> Written instruction: Find every line in the entries below that contains the word "icon" and copy each one. Case counts.

-- Begin Record excerpts --

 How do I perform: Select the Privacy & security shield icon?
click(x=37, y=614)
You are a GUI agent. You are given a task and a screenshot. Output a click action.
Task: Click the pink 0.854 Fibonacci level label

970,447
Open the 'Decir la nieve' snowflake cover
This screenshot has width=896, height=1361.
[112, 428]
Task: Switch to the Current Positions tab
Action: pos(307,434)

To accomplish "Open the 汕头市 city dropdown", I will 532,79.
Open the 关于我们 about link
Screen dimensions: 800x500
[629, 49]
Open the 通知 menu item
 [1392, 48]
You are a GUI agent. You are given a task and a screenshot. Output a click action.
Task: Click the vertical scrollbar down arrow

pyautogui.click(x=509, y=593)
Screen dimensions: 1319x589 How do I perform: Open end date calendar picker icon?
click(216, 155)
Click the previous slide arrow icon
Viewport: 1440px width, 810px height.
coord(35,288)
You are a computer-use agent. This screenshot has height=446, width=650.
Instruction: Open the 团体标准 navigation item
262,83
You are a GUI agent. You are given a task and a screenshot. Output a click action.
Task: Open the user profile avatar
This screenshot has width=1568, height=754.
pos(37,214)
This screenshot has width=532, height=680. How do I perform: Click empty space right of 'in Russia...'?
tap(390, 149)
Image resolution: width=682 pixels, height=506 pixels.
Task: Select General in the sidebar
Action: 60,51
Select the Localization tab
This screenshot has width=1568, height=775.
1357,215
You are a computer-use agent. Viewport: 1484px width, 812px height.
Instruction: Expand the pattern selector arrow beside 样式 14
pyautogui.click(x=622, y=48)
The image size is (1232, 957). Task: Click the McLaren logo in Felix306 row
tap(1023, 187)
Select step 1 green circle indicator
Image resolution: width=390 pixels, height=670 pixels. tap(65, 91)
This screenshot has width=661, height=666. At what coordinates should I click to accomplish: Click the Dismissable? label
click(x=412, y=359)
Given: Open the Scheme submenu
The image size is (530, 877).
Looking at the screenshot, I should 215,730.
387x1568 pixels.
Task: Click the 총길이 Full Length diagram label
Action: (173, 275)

-- End Record excerpts --

> Answer below:
 How do I perform: Select the Privacy & security shield icon?
Screen dimensions: 1319x589 How do I perform: Open end date calendar picker icon?
Click the previous slide arrow icon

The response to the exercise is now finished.